### Records excerpted from a collection
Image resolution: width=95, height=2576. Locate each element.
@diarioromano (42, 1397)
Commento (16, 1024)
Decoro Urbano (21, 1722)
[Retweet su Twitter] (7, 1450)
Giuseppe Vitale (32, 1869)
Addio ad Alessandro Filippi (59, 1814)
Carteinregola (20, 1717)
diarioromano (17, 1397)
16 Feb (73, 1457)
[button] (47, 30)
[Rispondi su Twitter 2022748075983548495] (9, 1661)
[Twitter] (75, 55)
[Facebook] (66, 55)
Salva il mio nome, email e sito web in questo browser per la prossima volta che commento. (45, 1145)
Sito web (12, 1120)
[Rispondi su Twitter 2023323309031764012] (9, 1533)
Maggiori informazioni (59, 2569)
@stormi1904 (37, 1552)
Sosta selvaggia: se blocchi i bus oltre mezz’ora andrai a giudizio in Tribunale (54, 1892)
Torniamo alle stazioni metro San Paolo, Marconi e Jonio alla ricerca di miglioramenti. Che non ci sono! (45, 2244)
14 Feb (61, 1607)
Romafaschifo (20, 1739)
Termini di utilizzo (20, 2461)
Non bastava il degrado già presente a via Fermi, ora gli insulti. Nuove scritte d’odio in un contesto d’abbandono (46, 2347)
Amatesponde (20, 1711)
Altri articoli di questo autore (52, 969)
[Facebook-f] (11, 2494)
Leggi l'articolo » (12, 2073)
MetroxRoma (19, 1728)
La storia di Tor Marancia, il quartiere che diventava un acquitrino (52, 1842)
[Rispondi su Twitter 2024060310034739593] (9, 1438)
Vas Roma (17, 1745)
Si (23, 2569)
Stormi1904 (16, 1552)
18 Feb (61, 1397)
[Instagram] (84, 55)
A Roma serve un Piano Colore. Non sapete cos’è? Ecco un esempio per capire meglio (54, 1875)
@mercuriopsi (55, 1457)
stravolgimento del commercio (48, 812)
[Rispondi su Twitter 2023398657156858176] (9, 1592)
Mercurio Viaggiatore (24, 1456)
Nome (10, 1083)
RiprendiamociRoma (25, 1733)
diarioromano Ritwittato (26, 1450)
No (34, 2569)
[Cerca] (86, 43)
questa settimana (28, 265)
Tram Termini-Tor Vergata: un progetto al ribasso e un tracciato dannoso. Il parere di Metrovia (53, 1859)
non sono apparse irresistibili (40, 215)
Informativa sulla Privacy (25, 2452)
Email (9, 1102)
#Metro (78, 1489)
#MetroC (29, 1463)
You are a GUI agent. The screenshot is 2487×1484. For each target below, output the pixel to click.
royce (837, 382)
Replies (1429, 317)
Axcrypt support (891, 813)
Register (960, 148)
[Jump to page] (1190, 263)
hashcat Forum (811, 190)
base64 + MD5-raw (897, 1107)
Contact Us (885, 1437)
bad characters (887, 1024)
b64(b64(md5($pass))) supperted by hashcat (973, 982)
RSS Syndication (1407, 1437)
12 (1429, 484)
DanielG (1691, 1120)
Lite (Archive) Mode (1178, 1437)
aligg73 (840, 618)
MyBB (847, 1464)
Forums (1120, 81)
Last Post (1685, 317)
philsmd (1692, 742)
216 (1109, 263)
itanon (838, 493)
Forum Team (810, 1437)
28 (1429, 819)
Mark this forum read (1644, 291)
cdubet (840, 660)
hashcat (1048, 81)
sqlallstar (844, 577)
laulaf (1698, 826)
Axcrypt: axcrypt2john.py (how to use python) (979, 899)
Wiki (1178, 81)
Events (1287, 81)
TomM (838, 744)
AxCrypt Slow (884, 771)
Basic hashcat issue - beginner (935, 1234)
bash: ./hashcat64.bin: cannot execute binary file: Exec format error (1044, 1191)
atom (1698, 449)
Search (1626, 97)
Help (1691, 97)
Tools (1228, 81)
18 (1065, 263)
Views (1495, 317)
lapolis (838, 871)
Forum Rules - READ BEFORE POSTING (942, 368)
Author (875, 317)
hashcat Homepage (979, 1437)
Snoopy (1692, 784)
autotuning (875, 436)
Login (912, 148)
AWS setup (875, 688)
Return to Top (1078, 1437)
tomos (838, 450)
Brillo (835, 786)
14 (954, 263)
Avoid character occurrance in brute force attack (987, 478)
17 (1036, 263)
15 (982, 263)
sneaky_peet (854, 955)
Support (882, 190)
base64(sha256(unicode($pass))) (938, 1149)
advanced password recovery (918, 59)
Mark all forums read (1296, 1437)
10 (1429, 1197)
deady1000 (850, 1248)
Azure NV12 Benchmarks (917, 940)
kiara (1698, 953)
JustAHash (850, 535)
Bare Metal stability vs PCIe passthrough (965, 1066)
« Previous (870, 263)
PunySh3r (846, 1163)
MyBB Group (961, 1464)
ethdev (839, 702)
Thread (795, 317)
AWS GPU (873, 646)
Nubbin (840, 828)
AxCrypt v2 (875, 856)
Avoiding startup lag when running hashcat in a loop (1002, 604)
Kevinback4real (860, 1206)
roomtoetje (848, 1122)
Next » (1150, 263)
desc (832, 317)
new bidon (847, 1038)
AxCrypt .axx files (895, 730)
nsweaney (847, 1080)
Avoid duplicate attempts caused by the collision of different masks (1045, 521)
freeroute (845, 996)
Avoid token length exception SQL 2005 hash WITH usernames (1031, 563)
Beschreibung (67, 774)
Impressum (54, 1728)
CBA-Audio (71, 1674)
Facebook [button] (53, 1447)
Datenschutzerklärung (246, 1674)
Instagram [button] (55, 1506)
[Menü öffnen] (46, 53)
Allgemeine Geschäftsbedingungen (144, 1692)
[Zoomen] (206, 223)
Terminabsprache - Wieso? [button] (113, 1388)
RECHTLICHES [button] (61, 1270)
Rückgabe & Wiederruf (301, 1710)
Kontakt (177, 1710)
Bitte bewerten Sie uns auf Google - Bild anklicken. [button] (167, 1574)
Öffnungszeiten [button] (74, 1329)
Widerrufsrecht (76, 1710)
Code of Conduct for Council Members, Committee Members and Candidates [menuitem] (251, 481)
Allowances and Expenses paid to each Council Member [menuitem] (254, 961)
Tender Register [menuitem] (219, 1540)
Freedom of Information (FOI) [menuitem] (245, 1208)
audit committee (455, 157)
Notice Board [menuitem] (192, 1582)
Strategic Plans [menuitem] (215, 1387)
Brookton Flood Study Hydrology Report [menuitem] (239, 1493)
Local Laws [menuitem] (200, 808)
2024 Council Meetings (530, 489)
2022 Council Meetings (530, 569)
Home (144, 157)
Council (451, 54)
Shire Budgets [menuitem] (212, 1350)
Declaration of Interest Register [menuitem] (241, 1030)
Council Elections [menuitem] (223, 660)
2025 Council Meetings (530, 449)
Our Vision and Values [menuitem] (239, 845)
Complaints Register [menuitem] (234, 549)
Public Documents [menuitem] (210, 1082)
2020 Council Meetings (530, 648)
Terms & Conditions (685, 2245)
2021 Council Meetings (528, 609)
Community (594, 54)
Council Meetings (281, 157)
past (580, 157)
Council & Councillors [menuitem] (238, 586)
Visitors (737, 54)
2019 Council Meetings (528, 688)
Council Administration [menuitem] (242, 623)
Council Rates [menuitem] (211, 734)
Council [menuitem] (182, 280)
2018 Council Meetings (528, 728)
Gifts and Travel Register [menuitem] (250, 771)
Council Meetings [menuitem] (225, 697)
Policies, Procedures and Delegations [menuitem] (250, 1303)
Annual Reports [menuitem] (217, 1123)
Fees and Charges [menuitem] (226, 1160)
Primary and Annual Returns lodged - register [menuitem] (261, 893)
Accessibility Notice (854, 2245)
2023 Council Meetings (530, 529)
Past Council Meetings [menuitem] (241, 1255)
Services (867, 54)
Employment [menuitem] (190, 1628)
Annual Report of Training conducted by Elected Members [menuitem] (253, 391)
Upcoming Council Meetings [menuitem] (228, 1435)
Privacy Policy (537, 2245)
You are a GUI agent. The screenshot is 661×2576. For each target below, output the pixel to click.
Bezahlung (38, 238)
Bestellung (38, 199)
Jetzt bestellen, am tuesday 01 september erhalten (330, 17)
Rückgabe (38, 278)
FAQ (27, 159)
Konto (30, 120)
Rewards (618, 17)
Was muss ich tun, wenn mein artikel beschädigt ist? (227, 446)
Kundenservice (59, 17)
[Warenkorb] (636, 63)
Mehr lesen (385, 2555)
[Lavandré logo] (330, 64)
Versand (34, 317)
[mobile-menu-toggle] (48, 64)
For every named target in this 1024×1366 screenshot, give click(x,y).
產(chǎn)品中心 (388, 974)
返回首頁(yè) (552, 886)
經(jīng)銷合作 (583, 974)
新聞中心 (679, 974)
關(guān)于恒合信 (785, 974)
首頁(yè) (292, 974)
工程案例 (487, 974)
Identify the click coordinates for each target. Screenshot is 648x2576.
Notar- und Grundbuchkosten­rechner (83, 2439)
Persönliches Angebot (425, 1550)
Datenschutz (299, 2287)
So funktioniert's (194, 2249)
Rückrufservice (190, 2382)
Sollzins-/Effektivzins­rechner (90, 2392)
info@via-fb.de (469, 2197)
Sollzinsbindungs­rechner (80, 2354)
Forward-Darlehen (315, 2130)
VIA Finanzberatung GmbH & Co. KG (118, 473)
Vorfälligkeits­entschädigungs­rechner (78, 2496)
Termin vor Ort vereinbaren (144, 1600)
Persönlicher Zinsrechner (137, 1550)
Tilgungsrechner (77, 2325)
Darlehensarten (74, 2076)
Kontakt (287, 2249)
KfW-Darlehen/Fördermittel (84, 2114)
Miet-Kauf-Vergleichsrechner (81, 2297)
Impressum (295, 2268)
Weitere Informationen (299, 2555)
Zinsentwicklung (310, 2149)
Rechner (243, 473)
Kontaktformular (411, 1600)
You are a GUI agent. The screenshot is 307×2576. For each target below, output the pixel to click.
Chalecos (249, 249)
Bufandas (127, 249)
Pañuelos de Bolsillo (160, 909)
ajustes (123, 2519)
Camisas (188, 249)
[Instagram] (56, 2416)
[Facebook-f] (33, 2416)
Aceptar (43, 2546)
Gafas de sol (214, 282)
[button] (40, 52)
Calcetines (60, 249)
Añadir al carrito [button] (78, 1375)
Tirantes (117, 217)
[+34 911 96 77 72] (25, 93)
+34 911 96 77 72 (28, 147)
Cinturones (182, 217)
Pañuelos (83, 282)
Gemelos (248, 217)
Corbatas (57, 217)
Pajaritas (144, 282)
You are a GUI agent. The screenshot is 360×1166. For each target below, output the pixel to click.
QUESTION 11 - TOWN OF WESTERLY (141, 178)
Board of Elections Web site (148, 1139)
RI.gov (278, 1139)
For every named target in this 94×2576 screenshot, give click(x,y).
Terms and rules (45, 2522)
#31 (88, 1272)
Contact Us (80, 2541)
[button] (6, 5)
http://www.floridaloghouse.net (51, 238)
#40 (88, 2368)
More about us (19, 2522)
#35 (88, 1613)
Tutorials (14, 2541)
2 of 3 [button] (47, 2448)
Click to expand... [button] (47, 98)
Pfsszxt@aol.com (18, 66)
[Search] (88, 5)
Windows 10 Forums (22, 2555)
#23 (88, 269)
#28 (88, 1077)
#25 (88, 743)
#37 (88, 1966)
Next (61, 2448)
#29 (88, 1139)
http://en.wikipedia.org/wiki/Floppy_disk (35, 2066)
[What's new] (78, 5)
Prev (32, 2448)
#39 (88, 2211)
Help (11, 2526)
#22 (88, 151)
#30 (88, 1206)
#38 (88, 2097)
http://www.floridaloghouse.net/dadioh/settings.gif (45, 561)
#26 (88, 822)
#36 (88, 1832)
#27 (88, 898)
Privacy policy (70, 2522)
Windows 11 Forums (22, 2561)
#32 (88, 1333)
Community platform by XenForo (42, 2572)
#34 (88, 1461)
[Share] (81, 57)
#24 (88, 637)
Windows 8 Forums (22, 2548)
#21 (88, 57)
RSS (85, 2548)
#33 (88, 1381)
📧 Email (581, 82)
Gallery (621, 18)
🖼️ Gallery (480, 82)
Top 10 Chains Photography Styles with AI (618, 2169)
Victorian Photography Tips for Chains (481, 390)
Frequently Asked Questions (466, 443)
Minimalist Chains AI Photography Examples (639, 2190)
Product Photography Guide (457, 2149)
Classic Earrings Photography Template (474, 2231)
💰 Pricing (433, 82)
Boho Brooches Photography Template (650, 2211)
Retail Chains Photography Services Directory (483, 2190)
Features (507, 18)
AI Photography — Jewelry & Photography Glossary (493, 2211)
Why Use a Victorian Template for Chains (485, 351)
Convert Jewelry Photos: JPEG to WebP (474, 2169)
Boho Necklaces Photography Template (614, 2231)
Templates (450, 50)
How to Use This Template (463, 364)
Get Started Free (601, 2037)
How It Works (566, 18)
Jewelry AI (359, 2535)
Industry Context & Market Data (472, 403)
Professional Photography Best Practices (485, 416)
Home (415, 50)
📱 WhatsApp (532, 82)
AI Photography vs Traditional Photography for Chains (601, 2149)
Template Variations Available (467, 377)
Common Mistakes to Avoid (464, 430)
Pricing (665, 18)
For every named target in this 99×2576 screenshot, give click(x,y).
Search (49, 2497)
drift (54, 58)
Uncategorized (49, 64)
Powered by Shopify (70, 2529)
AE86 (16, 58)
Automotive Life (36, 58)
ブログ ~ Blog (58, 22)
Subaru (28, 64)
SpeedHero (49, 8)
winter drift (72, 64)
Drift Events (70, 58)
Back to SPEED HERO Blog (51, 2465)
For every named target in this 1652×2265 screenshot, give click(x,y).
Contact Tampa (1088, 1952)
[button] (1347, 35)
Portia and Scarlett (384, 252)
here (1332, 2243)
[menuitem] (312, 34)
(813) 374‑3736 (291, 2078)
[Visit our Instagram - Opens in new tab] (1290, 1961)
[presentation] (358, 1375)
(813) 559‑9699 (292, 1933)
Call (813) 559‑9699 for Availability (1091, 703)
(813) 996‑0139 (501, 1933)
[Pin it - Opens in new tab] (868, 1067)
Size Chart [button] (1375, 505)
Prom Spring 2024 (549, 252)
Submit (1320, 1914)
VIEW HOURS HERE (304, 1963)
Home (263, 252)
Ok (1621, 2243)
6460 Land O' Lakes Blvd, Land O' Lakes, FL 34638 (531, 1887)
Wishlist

### YOUR OBJECTIVE
What are the lines, exactly as written above, from the line with "Bestellung (38, 199)" to the line with "For every named target in this 1024×1366", both included? Output only those.

### REPLY TO THE TASK
Bestellung (38, 199)
Jetzt bestellen, am tuesday 01 september erhalten (330, 17)
Rückgabe (38, 278)
FAQ (27, 159)
Konto (30, 120)
Rewards (618, 17)
Was muss ich tun, wenn mein artikel beschädigt ist? (227, 446)
Kundenservice (59, 17)
[Warenkorb] (636, 63)
Mehr lesen (385, 2555)
[Lavandré logo] (330, 64)
Versand (34, 317)
[mobile-menu-toggle] (48, 64)
For every named target in this 1024×1366 screenshot, give click(x,y).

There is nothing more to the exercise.